For gratings (or grating systems) that image as well as diffract light, or disperse light that is not collimated, a focal length may be defined. If the beam diffracted from a grating of a given wavelength λ and order m converges to a focus, then the distance between this focus and the grating center is the focal length r'(λ). If the diffracted light is diverging, the focal length may still be defined, although by convention we take it to be negative (indicating that there is a virtual image behind the grating). Similarly, the incident light may diverge toward the grating (so we define the incidence or entrance slit distance r(λ) > 0) or it may converge toward a focus behind the grating (for which r(λ) < 0). Usually gratings are used in configurations for which r does not depend on wavelength (though the focal length r' usually depends on λ).
In Figure 2-7, a typical concave grating configuration is shown; the monochromatic incident light (of wavelength λ) diverges from a point source at A and is diffracted toward B. Points A and B are distances r and r', respectively, from the grating center O. In this figure, both r and r' are positive.

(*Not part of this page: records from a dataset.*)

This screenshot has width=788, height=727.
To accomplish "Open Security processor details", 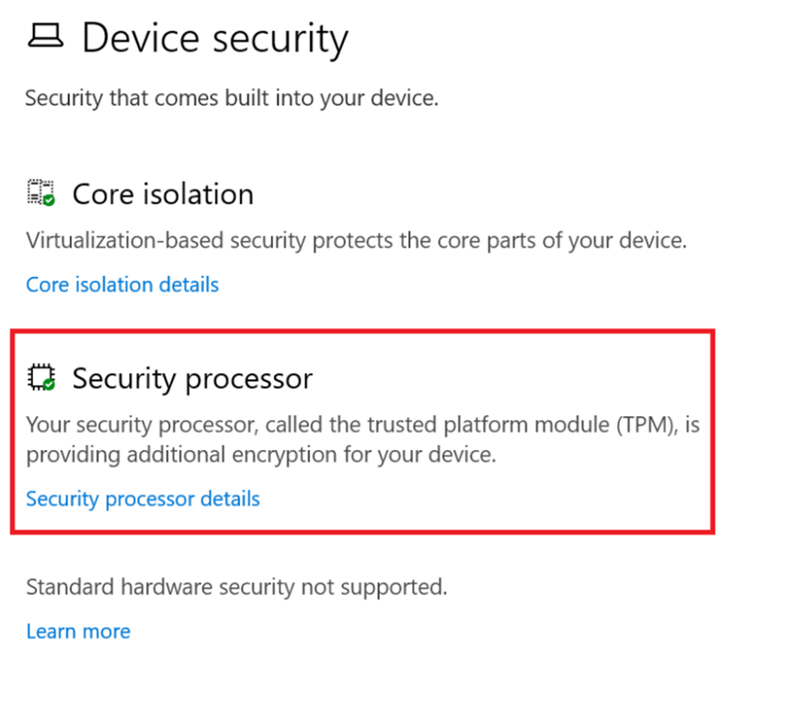I will 143,498.
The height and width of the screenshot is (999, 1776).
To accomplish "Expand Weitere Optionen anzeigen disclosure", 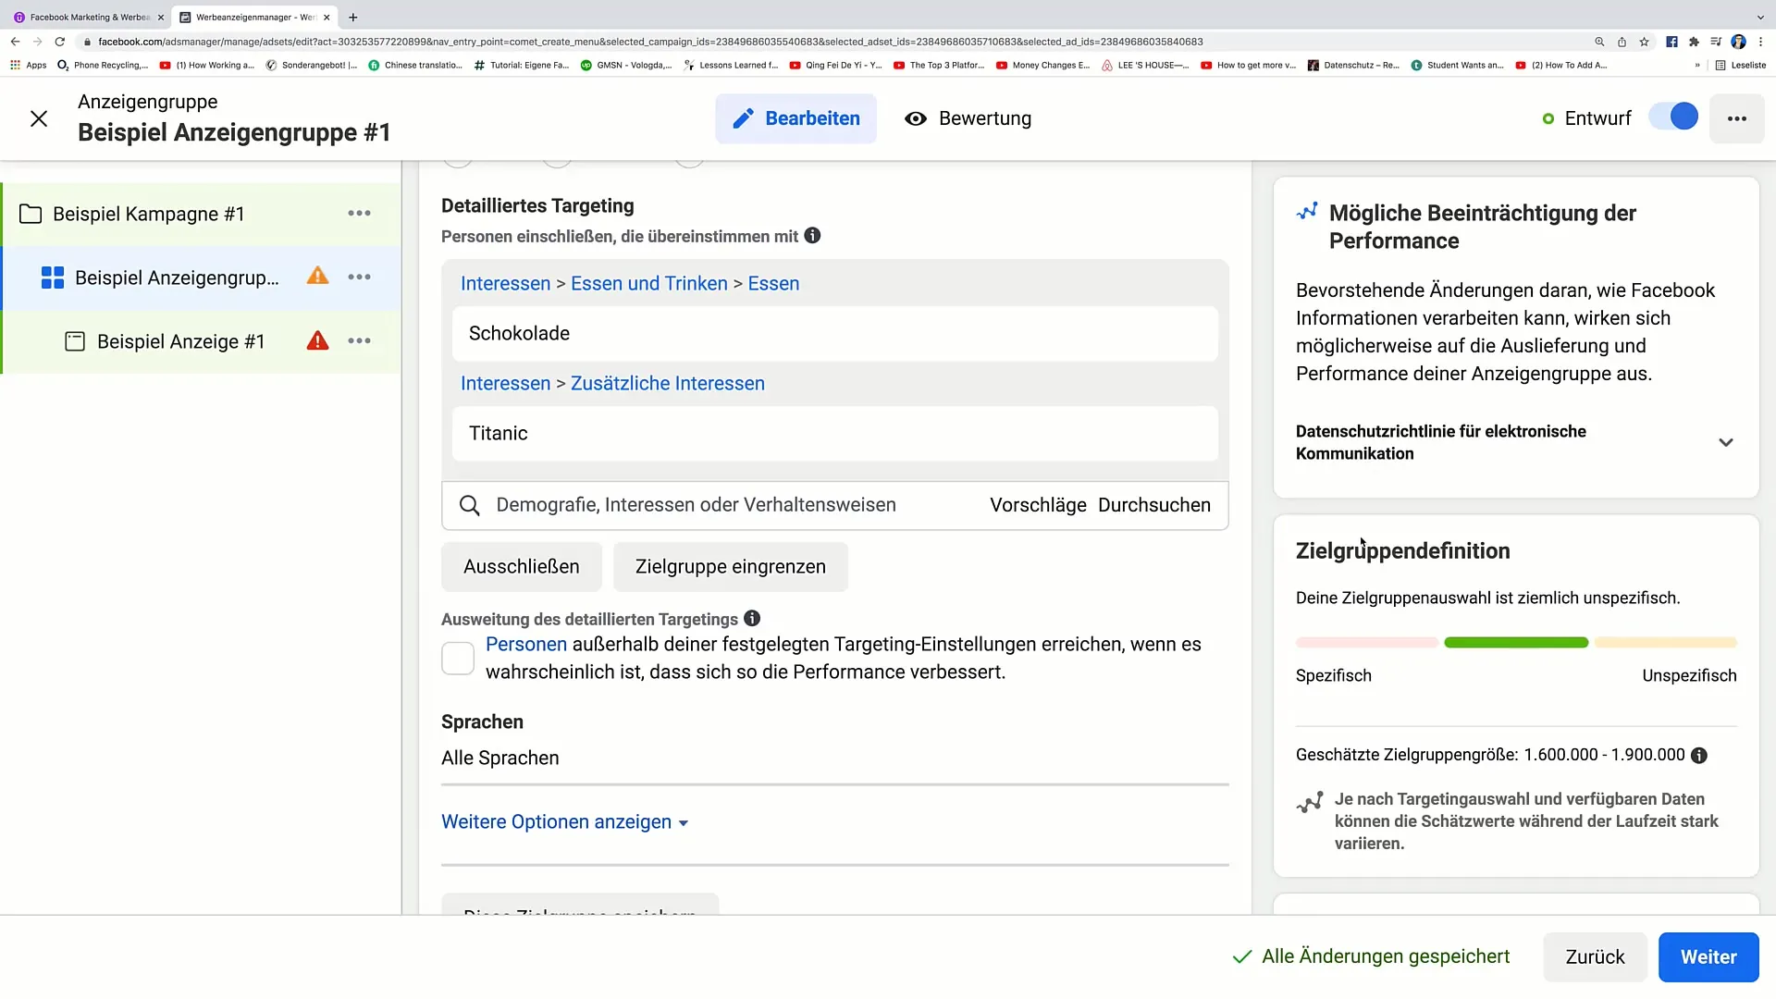I will point(563,820).
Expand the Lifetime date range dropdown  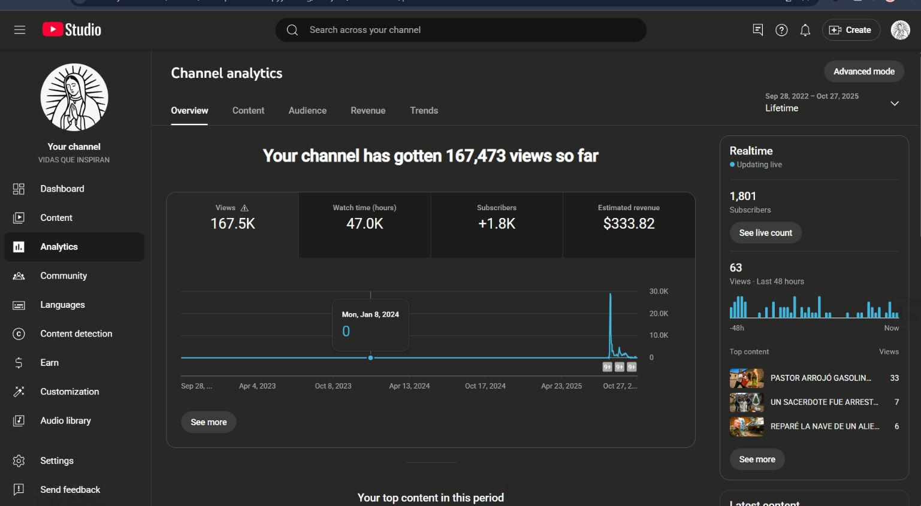(x=894, y=104)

Calling the width (or diameter) of the grating (in the dispersion plane) W allows the input and output ƒ/numbers (also called focal ratios) to be defined:
ƒ/#Input = r/W, ƒ/#Output = r' (λ)/W (2-25)
Usually the input ƒ/number is matched to the ƒ/number of the light cone leaving the entrance optics (e.g., an entrance slit or fiber) to use as much of the grating surface for diffraction as possible. This increases the amount of diffracted energy while not overfilling the grating.

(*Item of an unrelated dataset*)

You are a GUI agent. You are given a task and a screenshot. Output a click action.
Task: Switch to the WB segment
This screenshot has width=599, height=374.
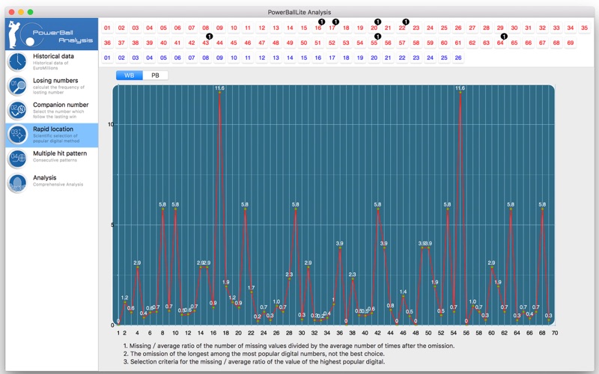[129, 76]
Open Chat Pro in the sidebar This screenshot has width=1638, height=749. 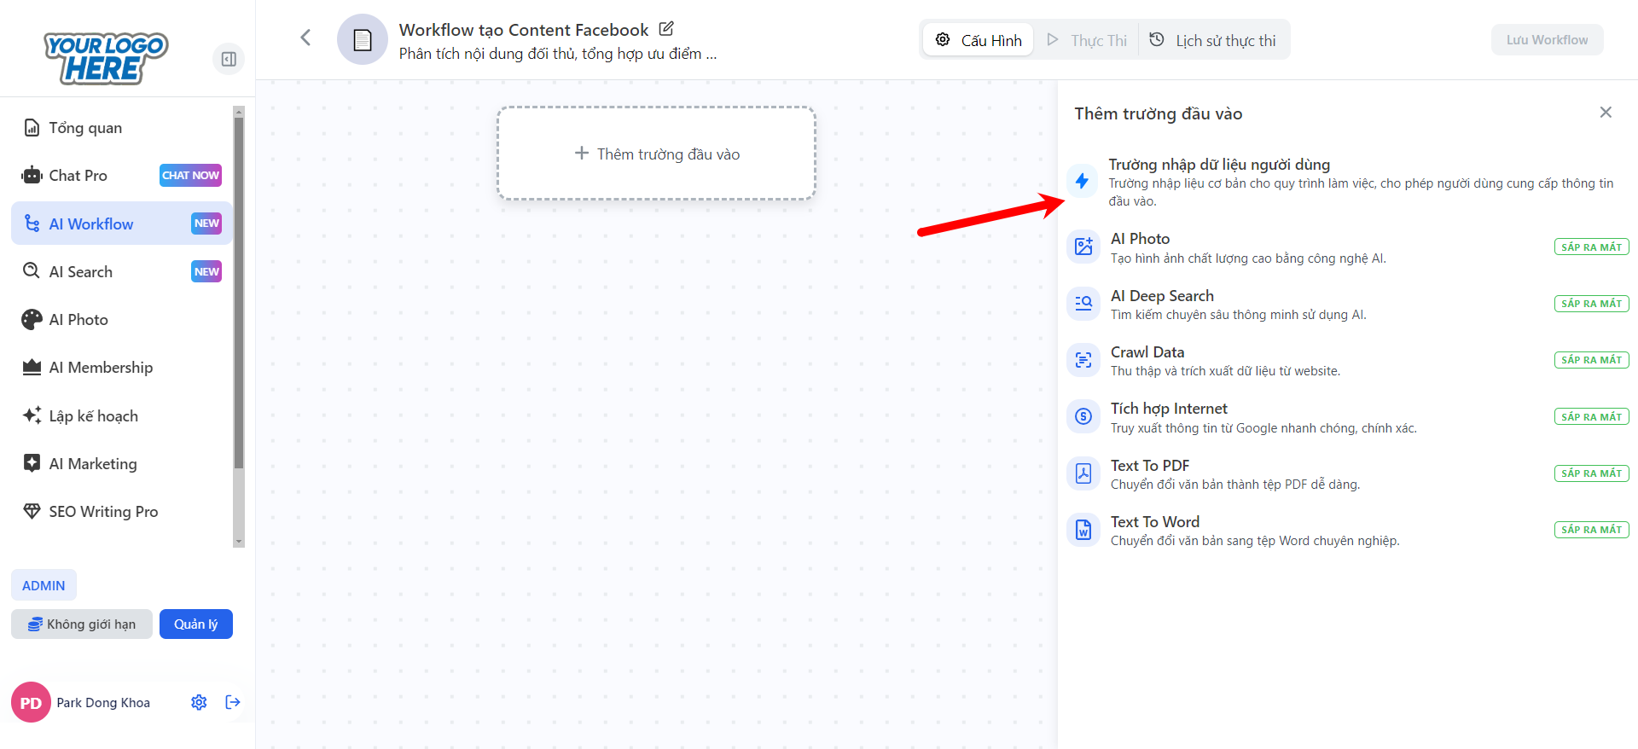click(x=78, y=176)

For oblique (non-normal) incidence or diffraction, Eqs. (2-25) are often modified by replacing W with the projected width of the grating:
ƒ/#Input = r/Wcosα, ƒ/#Output = r'(λ)/Wcosβ (2-26)
These equations account for the reduced width of the grating as seen by the entrance and exit slits; moving toward oblique angles (i.e., increasing |α| or |β|) decreases the projected width and therefore increases the ƒ/number.
The focal length is an important parameter in the design and specification of grating spectrometers, since it governs the overall size of the optical system (unless folding mirrors are used). The ratio between the input and output focal lengths determines the projected width of the entrance slit that must be matched to the exit slit width or detector element size. The ƒ/number is also important, as it is generally true that spectral aberrations decrease as ƒ/number increases. Unfortunately, increasing the input ƒ/number results in the grating subtending a smaller solid angle as seen from the entrance slit; this will reduce the amount of light energy the grating collects and consequently reduce the intensity of the diffracted beams. This trade-off prohibits the formulation of a simple rule for choosing the input and output ƒ/numbers, so sophisticated design procedures have been developed to minimize aberrations while maximizing collected energy.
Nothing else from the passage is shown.